▶ _Dataset excerpts_

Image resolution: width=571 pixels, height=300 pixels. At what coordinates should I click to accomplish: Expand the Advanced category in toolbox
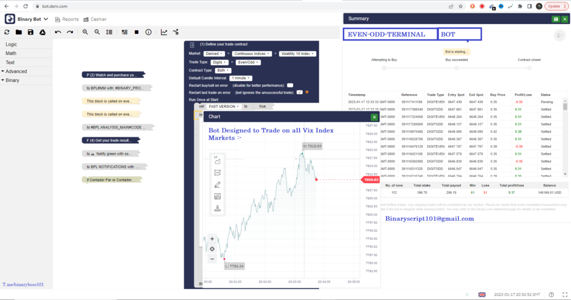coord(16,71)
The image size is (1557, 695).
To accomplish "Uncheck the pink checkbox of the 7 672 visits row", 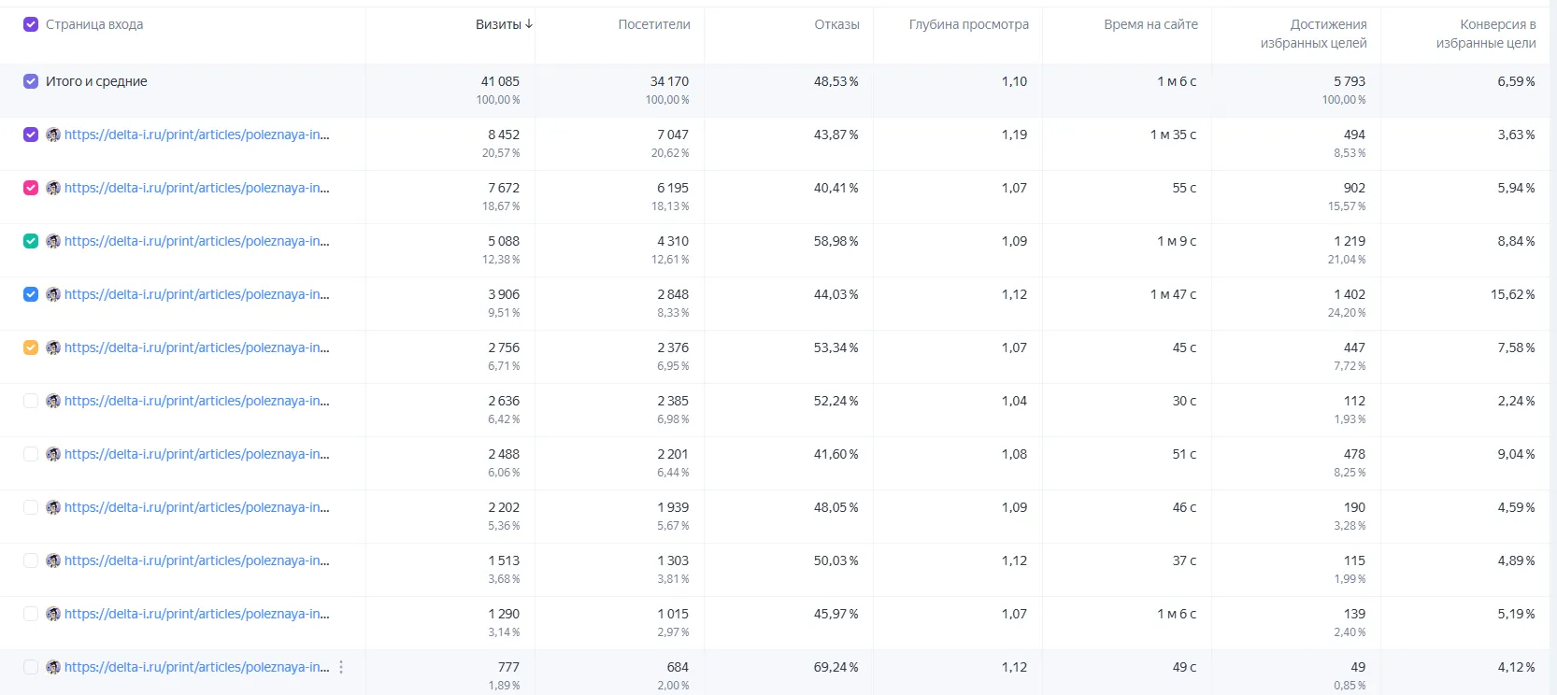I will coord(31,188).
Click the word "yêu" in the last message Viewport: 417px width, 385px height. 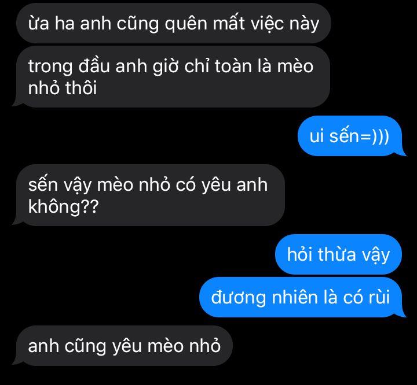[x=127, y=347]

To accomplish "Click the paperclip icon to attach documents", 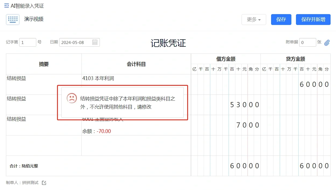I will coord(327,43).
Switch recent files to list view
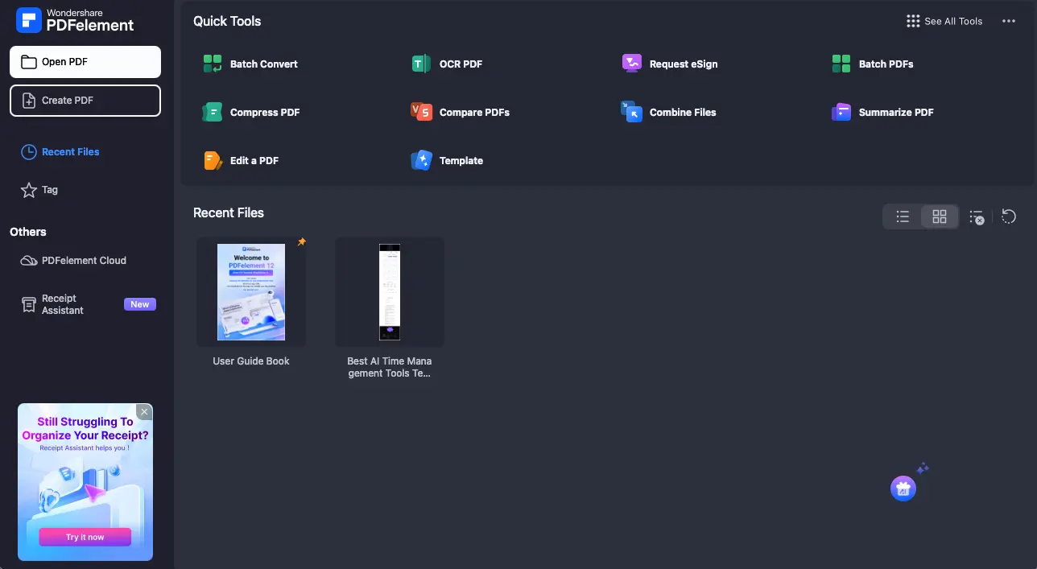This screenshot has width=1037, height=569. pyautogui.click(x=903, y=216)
...
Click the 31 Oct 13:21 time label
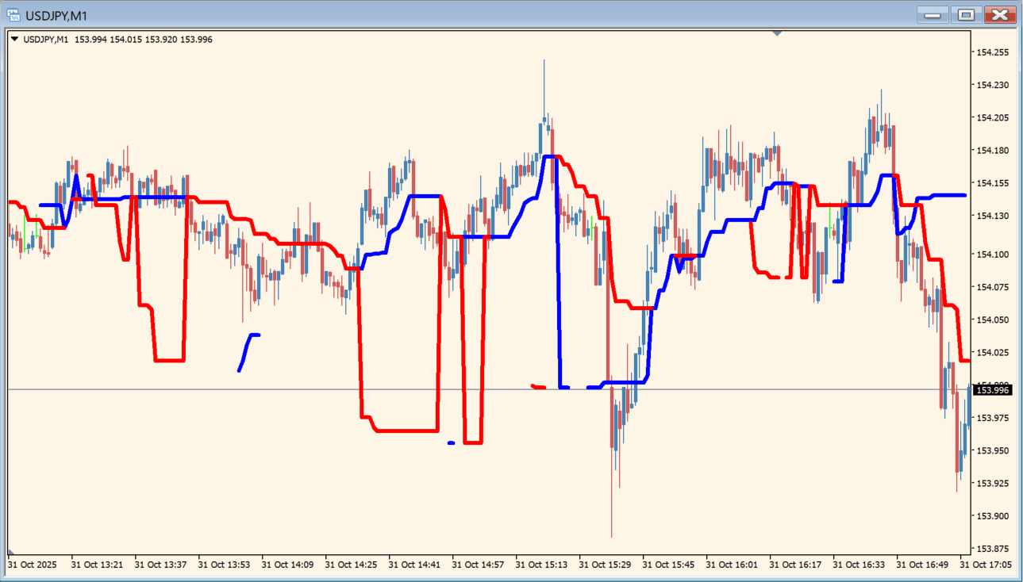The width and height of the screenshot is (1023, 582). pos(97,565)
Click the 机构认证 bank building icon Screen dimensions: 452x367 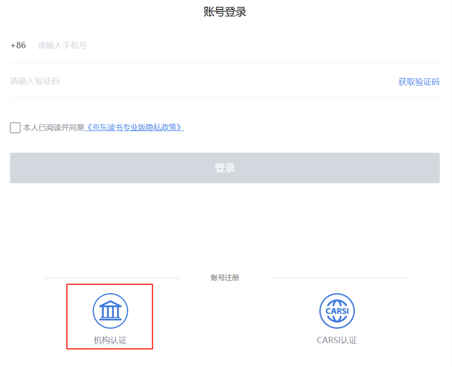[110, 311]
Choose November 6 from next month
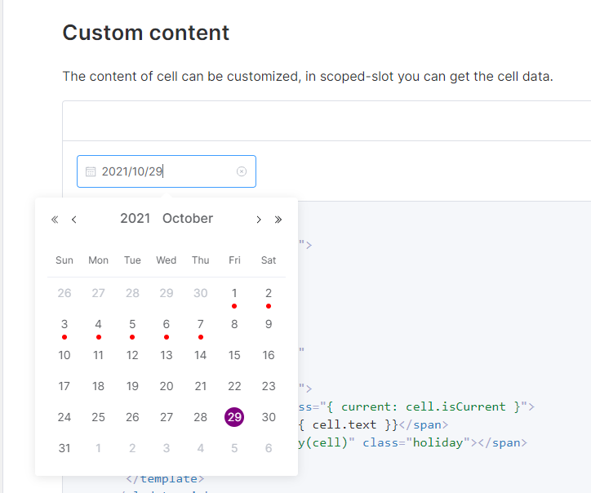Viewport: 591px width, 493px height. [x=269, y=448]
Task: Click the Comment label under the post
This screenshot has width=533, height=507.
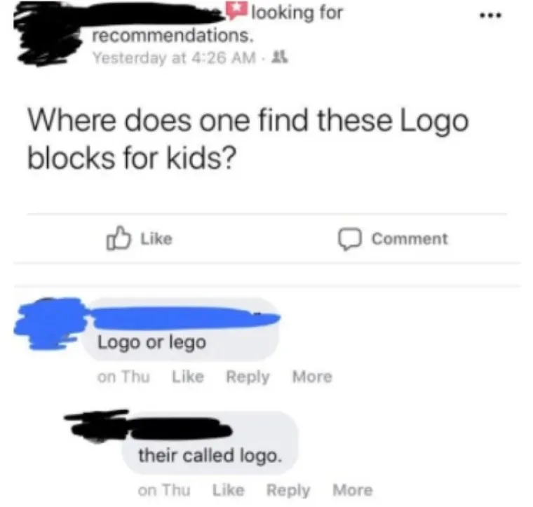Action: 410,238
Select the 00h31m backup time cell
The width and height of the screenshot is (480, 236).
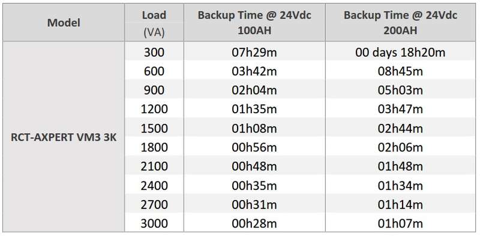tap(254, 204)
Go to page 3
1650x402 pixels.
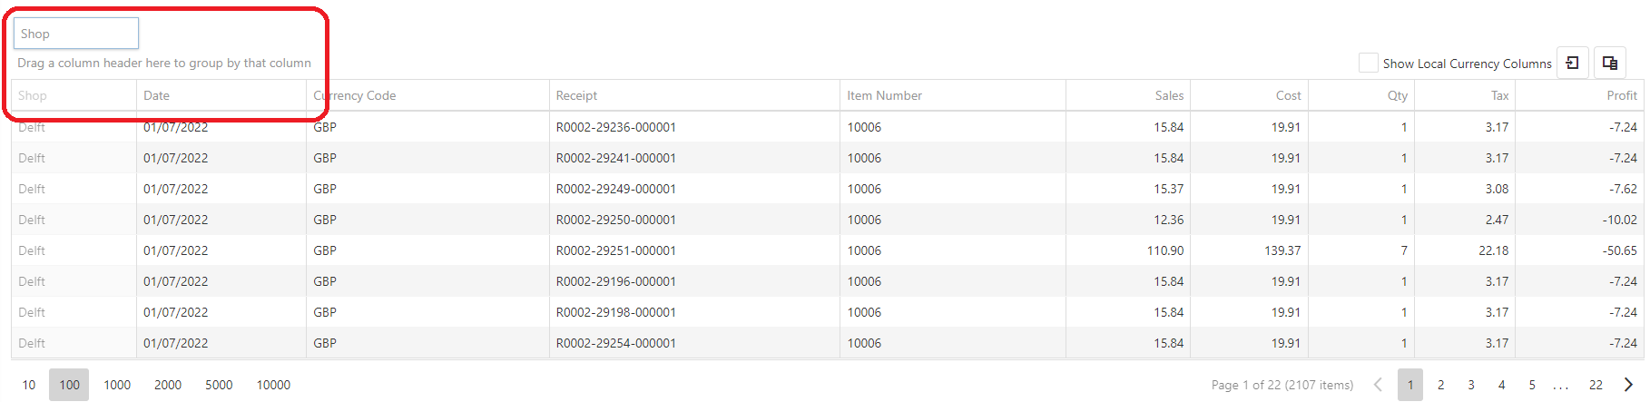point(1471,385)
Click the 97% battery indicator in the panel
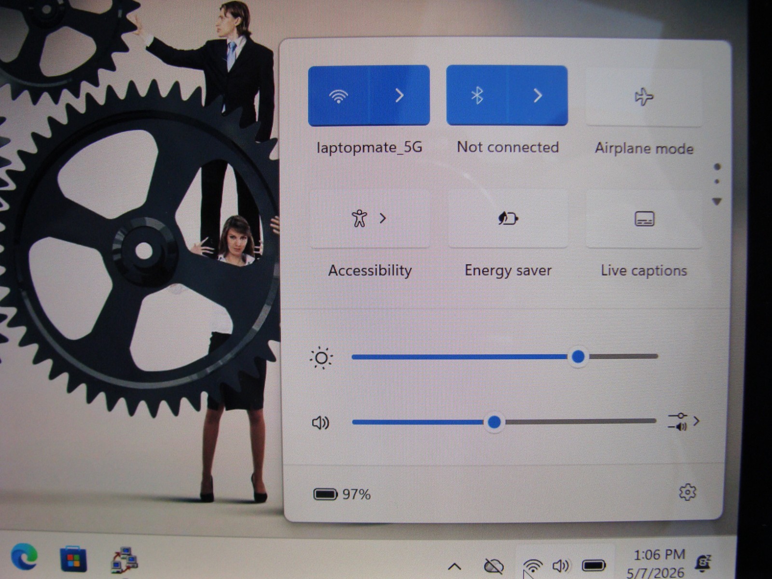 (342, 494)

▶ _Work order_
What you return must match the lines above from the one with "Choose November 6 from next month" through the one with "Select the 00h31m backup time cell" exactly, with both ends included and the pictures excluded.

▶ _Answer for the task_
Choose November 6 from next month
Viewport: 591px width, 493px height. [x=269, y=448]
Task: Click the Comment label under the post
This screenshot has width=533, height=507.
Action: 410,238
Select the 00h31m backup time cell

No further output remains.